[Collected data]

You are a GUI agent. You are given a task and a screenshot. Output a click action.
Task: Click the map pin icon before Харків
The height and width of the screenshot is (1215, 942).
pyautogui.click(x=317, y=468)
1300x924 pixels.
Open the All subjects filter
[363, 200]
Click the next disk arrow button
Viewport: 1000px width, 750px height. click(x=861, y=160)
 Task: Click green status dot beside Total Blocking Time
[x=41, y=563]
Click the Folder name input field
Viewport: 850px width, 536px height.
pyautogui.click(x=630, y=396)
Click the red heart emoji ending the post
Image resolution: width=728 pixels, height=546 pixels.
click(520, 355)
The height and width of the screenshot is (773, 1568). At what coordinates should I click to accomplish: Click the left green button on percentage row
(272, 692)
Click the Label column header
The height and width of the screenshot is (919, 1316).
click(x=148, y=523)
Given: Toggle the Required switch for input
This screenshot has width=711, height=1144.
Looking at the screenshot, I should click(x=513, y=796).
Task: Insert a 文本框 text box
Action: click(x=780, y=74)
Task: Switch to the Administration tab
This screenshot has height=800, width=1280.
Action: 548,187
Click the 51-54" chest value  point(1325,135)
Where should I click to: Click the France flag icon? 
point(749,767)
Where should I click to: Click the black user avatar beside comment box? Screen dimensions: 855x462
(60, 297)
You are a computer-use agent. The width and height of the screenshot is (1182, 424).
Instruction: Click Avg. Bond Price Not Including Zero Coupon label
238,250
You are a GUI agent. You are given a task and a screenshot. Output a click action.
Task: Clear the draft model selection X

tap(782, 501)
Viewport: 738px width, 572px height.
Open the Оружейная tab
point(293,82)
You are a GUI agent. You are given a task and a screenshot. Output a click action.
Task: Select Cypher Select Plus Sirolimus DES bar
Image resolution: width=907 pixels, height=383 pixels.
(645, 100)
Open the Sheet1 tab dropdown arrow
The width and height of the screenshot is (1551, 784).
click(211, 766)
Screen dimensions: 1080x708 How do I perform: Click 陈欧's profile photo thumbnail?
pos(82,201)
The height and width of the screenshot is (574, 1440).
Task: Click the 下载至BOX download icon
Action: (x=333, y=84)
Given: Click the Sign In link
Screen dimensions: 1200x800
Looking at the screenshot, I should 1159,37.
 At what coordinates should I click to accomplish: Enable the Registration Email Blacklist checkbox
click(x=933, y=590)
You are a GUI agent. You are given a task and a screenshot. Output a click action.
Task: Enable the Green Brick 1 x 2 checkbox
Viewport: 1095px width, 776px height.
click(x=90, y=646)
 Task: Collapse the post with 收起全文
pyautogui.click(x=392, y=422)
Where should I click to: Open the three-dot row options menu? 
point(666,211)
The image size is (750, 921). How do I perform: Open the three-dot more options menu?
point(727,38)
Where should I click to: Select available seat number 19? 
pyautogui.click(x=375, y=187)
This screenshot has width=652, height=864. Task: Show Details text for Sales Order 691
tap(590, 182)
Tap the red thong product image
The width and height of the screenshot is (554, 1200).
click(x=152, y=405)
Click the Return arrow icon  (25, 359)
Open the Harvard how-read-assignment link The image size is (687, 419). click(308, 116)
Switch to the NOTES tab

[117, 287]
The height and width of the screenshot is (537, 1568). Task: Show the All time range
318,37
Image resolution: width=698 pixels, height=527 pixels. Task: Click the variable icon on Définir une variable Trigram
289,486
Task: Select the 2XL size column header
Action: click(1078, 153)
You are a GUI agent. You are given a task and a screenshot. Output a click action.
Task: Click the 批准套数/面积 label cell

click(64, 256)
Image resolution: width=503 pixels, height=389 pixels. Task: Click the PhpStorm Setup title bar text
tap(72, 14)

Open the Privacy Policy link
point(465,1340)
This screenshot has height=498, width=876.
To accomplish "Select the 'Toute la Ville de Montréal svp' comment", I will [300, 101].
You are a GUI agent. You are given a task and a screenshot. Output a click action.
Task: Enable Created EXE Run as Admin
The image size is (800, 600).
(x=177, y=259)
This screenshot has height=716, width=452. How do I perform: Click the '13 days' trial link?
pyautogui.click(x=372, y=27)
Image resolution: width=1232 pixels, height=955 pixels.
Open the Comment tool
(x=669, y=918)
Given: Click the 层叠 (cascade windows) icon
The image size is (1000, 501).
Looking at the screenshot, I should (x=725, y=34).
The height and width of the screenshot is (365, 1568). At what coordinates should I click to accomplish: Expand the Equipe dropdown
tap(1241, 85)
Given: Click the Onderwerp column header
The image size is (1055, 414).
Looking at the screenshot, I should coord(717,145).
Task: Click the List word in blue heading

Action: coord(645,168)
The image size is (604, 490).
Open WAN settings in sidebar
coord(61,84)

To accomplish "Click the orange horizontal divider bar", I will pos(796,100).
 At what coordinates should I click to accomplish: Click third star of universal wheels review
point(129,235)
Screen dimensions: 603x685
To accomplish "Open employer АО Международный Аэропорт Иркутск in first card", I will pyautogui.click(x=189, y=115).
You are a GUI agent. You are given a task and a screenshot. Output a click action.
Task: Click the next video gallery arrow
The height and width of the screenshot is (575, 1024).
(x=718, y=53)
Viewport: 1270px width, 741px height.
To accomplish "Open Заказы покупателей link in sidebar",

▶ _Your instructions_
Once you have read the entries, write them out again without altering a single character.

▶ _Solution to this problem_
You are a GUI agent. You are given a task and a screenshot. Output a click action.
Task: Click the map pin icon before Харків
The height and width of the screenshot is (1215, 942).
pyautogui.click(x=317, y=468)
1300x924 pixels.
Open the All subjects filter
[363, 200]
Click the next disk arrow button
Viewport: 1000px width, 750px height. click(x=861, y=160)
 Task: Click green status dot beside Total Blocking Time
[x=41, y=563]
Click the Folder name input field
Viewport: 850px width, 536px height.
pyautogui.click(x=630, y=396)
Click the red heart emoji ending the post
Image resolution: width=728 pixels, height=546 pixels.
click(520, 355)
The height and width of the screenshot is (773, 1568). At what coordinates should I click to accomplish: Click the left green button on percentage row
(272, 692)
Click the Label column header
The height and width of the screenshot is (919, 1316).
click(x=148, y=523)
Given: Toggle the Required switch for input
This screenshot has width=711, height=1144.
Looking at the screenshot, I should click(x=513, y=796).
Task: Insert a 文本框 text box
Action: click(x=780, y=74)
Task: Switch to the Administration tab
This screenshot has height=800, width=1280.
Action: 548,187
Click the 51-54" chest value  point(1325,135)
Where should I click to: Click the France flag icon? 
point(749,767)
Where should I click to: Click the black user avatar beside comment box? Screen dimensions: 855x462
(60, 297)
You are a computer-use agent. The width and height of the screenshot is (1182, 424).
Instruction: Click Avg. Bond Price Not Including Zero Coupon label
238,250
You are a GUI agent. You are given a task and a screenshot. Output a click action.
Task: Clear the draft model selection X

tap(782, 501)
Viewport: 738px width, 572px height.
Open the Оружейная tab
point(293,82)
You are a GUI agent. You are given a task and a screenshot. Output a click action.
Task: Select Cypher Select Plus Sirolimus DES bar
Image resolution: width=907 pixels, height=383 pixels.
(645, 100)
Open the Sheet1 tab dropdown arrow
The width and height of the screenshot is (1551, 784).
click(211, 766)
Screen dimensions: 1080x708 How do I perform: Click 陈欧's profile photo thumbnail?
pos(82,201)
The height and width of the screenshot is (574, 1440).
Task: Click the 下载至BOX download icon
Action: (x=333, y=84)
Given: Click the Sign In link
Screen dimensions: 1200x800
Looking at the screenshot, I should 1159,37.
 At what coordinates should I click to accomplish: Enable the Registration Email Blacklist checkbox
click(x=933, y=590)
You are a GUI agent. You are given a task and a screenshot. Output a click action.
Task: Enable the Green Brick 1 x 2 checkbox
Viewport: 1095px width, 776px height.
click(x=90, y=646)
 Task: Collapse the post with 收起全文
pyautogui.click(x=392, y=422)
Where should I click to: Open the three-dot row options menu? 
point(666,211)
The image size is (750, 921). How do I perform: Open the three-dot more options menu?
point(727,38)
Where should I click to: Select available seat number 19? 
pyautogui.click(x=375, y=187)
This screenshot has width=652, height=864. Task: Show Details text for Sales Order 691
tap(590, 182)
Tap the red thong product image
The width and height of the screenshot is (554, 1200).
click(x=152, y=405)
Click the Return arrow icon  (25, 359)
Open the Harvard how-read-assignment link The image size is (687, 419). click(308, 116)
Switch to the NOTES tab

[117, 287]
The height and width of the screenshot is (537, 1568). Task: Show the All time range
318,37
Image resolution: width=698 pixels, height=527 pixels. Task: Click the variable icon on Définir une variable Trigram
289,486
Task: Select the 2XL size column header
Action: click(1078, 153)
You are a GUI agent. You are given a task and a screenshot. Output a click action.
Task: Click the 批准套数/面积 label cell

click(64, 256)
Image resolution: width=503 pixels, height=389 pixels. Task: Click the PhpStorm Setup title bar text
tap(72, 14)

Open the Privacy Policy link
point(465,1340)
This screenshot has height=498, width=876.
To accomplish "Select the 'Toute la Ville de Montréal svp' comment", I will [300, 101].
You are a GUI agent. You are given a task and a screenshot. Output a click action.
Task: Enable Created EXE Run as Admin
The image size is (800, 600).
(x=177, y=259)
This screenshot has height=716, width=452. How do I perform: Click the '13 days' trial link?
pyautogui.click(x=372, y=27)
Image resolution: width=1232 pixels, height=955 pixels.
Open the Comment tool
(x=669, y=918)
Given: Click the 层叠 (cascade windows) icon
The image size is (1000, 501).
Looking at the screenshot, I should (x=725, y=34).
The height and width of the screenshot is (365, 1568). At what coordinates should I click to accomplish: Expand the Equipe dropdown
tap(1241, 85)
Given: Click the Onderwerp column header
The image size is (1055, 414).
Looking at the screenshot, I should coord(717,145).
Task: Click the List word in blue heading

Action: coord(645,168)
The image size is (604, 490).
Open WAN settings in sidebar
coord(61,84)

To accomplish "Click the orange horizontal divider bar", I will pos(796,100).
 At what coordinates should I click to accomplish: Click third star of universal wheels review
point(129,235)
Screen dimensions: 603x685
To accomplish "Open employer АО Международный Аэропорт Иркутск in first card", I will pyautogui.click(x=189, y=115).
You are a GUI agent. You are given a task and a screenshot. Output a click action.
Task: Click the next video gallery arrow
The height and width of the screenshot is (575, 1024).
(x=718, y=53)
Viewport: 1270px width, 741px height.
To accomplish "Open Заказы покупателей link in sidebar",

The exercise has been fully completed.